WHAT NEEDS TO BE DONE – Your task is to retype the listing word for word.

EXERCISE DATA –
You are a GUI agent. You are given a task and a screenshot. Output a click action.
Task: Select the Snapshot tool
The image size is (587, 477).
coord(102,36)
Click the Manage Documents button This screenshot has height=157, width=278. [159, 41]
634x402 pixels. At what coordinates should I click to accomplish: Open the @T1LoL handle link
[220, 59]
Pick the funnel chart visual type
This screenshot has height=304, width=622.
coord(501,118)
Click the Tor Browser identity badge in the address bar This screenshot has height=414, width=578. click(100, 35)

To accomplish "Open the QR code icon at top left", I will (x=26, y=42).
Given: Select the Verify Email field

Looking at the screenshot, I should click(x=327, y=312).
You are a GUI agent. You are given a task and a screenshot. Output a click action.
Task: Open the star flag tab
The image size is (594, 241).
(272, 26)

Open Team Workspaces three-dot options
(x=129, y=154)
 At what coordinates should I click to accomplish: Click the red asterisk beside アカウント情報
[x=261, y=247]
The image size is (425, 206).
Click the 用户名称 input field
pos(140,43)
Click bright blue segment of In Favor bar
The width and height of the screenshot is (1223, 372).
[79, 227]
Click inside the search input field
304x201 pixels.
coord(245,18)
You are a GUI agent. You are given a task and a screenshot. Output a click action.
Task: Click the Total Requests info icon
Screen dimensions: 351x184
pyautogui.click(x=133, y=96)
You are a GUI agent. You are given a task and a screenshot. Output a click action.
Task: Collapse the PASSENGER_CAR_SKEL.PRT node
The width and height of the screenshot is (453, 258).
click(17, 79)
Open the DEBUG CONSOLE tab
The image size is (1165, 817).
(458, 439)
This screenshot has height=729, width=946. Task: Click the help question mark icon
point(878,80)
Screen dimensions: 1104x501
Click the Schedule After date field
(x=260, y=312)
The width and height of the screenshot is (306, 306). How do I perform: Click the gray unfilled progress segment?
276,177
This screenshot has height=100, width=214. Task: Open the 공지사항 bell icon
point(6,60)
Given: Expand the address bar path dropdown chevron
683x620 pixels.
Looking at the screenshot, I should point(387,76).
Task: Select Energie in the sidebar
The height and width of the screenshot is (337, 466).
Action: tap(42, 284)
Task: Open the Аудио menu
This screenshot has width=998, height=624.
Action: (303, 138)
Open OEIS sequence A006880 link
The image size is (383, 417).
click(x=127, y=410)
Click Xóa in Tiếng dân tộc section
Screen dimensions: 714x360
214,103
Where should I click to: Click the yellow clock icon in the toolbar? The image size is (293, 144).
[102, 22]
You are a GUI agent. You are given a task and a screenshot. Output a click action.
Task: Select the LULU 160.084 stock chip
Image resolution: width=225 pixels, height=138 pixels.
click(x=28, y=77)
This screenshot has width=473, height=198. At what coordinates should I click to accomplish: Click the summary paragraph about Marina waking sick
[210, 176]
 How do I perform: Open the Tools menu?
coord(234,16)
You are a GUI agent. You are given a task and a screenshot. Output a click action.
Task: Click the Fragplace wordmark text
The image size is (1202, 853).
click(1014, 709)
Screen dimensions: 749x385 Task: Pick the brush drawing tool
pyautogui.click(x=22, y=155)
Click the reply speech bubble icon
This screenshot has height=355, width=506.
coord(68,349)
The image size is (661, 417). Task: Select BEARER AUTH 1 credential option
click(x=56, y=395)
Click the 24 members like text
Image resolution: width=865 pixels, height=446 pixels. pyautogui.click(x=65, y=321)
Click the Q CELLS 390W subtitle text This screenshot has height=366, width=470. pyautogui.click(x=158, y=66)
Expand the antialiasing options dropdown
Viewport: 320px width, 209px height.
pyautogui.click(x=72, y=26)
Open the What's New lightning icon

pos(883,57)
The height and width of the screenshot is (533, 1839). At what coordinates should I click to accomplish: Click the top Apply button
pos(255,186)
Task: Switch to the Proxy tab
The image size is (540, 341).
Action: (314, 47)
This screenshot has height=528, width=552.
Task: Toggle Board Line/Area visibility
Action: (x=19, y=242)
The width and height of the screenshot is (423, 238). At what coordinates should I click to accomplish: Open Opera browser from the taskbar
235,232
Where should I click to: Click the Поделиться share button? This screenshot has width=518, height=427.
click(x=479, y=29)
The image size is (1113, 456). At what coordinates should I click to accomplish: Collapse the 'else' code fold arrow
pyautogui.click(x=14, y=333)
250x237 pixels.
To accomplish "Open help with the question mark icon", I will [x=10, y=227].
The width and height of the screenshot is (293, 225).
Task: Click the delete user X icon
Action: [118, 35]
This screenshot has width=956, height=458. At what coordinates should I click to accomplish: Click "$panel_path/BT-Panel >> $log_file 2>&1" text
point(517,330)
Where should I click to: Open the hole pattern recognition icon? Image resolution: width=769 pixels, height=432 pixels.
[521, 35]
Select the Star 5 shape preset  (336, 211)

WRITTEN ANSWER –
You are a GUI agent. You are given a task and a screenshot. Output a click action.
Task: Select the Snapshot tool
The image size is (587, 477).
coord(102,36)
Click the Manage Documents button This screenshot has height=157, width=278. [159, 41]
634x402 pixels. At what coordinates should I click to accomplish: Open the @T1LoL handle link
[220, 59]
Pick the funnel chart visual type
This screenshot has height=304, width=622.
coord(501,118)
Click the Tor Browser identity badge in the address bar This screenshot has height=414, width=578. click(100, 35)

To accomplish "Open the QR code icon at top left", I will (x=26, y=42).
Given: Select the Verify Email field

Looking at the screenshot, I should click(x=327, y=312).
You are a GUI agent. You are given a task and a screenshot. Output a click action.
Task: Open the star flag tab
The image size is (594, 241).
(272, 26)

Open Team Workspaces three-dot options
(x=129, y=154)
 At what coordinates should I click to accomplish: Click the red asterisk beside アカウント情報
[x=261, y=247]
The image size is (425, 206).
Click the 用户名称 input field
pos(140,43)
Click bright blue segment of In Favor bar
The width and height of the screenshot is (1223, 372).
[79, 227]
Click inside the search input field
304x201 pixels.
coord(245,18)
You are a GUI agent. You are given a task and a screenshot. Output a click action.
Task: Click the Total Requests info icon
Screen dimensions: 351x184
pyautogui.click(x=133, y=96)
You are a GUI agent. You are given a task and a screenshot. Output a click action.
Task: Collapse the PASSENGER_CAR_SKEL.PRT node
The width and height of the screenshot is (453, 258).
click(17, 79)
Open the DEBUG CONSOLE tab
The image size is (1165, 817).
(458, 439)
This screenshot has height=729, width=946. Task: Click the help question mark icon
point(878,80)
Screen dimensions: 1104x501
Click the Schedule After date field
(x=260, y=312)
The width and height of the screenshot is (306, 306). How do I perform: Click the gray unfilled progress segment?
276,177
This screenshot has height=100, width=214. Task: Open the 공지사항 bell icon
point(6,60)
Given: Expand the address bar path dropdown chevron
683x620 pixels.
Looking at the screenshot, I should point(387,76).
Task: Select Energie in the sidebar
The height and width of the screenshot is (337, 466).
Action: tap(42, 284)
Task: Open the Аудио menu
This screenshot has width=998, height=624.
Action: (303, 138)
Open OEIS sequence A006880 link
The image size is (383, 417).
click(x=127, y=410)
Click Xóa in Tiếng dân tộc section
Screen dimensions: 714x360
214,103
Where should I click to: Click the yellow clock icon in the toolbar? The image size is (293, 144).
[102, 22]
You are a GUI agent. You are given a task and a screenshot. Output a click action.
Task: Select the LULU 160.084 stock chip
Image resolution: width=225 pixels, height=138 pixels.
click(x=28, y=77)
This screenshot has width=473, height=198. At what coordinates should I click to accomplish: Click the summary paragraph about Marina waking sick
[210, 176]
 How do I perform: Open the Tools menu?
coord(234,16)
You are a GUI agent. You are given a task and a screenshot. Output a click action.
Task: Click the Fragplace wordmark text
The image size is (1202, 853).
click(1014, 709)
Screen dimensions: 749x385 Task: Pick the brush drawing tool
pyautogui.click(x=22, y=155)
Click the reply speech bubble icon
This screenshot has height=355, width=506.
coord(68,349)
The image size is (661, 417). Task: Select BEARER AUTH 1 credential option
click(x=56, y=395)
Click the 24 members like text
Image resolution: width=865 pixels, height=446 pixels. pyautogui.click(x=65, y=321)
Click the Q CELLS 390W subtitle text This screenshot has height=366, width=470. pyautogui.click(x=158, y=66)
Expand the antialiasing options dropdown
Viewport: 320px width, 209px height.
pyautogui.click(x=72, y=26)
Open the What's New lightning icon

pos(883,57)
The height and width of the screenshot is (533, 1839). At what coordinates should I click to accomplish: Click the top Apply button
pos(255,186)
Task: Switch to the Proxy tab
The image size is (540, 341).
Action: (314, 47)
This screenshot has height=528, width=552.
Task: Toggle Board Line/Area visibility
Action: (x=19, y=242)
The width and height of the screenshot is (423, 238). At what coordinates should I click to accomplish: Open Opera browser from the taskbar
235,232
Where should I click to: Click the Поделиться share button? This screenshot has width=518, height=427.
click(x=479, y=29)
The image size is (1113, 456). At what coordinates should I click to accomplish: Collapse the 'else' code fold arrow
pyautogui.click(x=14, y=333)
250x237 pixels.
To accomplish "Open help with the question mark icon", I will [x=10, y=227].
The width and height of the screenshot is (293, 225).
Task: Click the delete user X icon
Action: [118, 35]
This screenshot has width=956, height=458. At what coordinates should I click to accomplish: Click "$panel_path/BT-Panel >> $log_file 2>&1" text
point(517,330)
Where should I click to: Open the hole pattern recognition icon? Image resolution: width=769 pixels, height=432 pixels.
[521, 35]
Select the Star 5 shape preset  (336, 211)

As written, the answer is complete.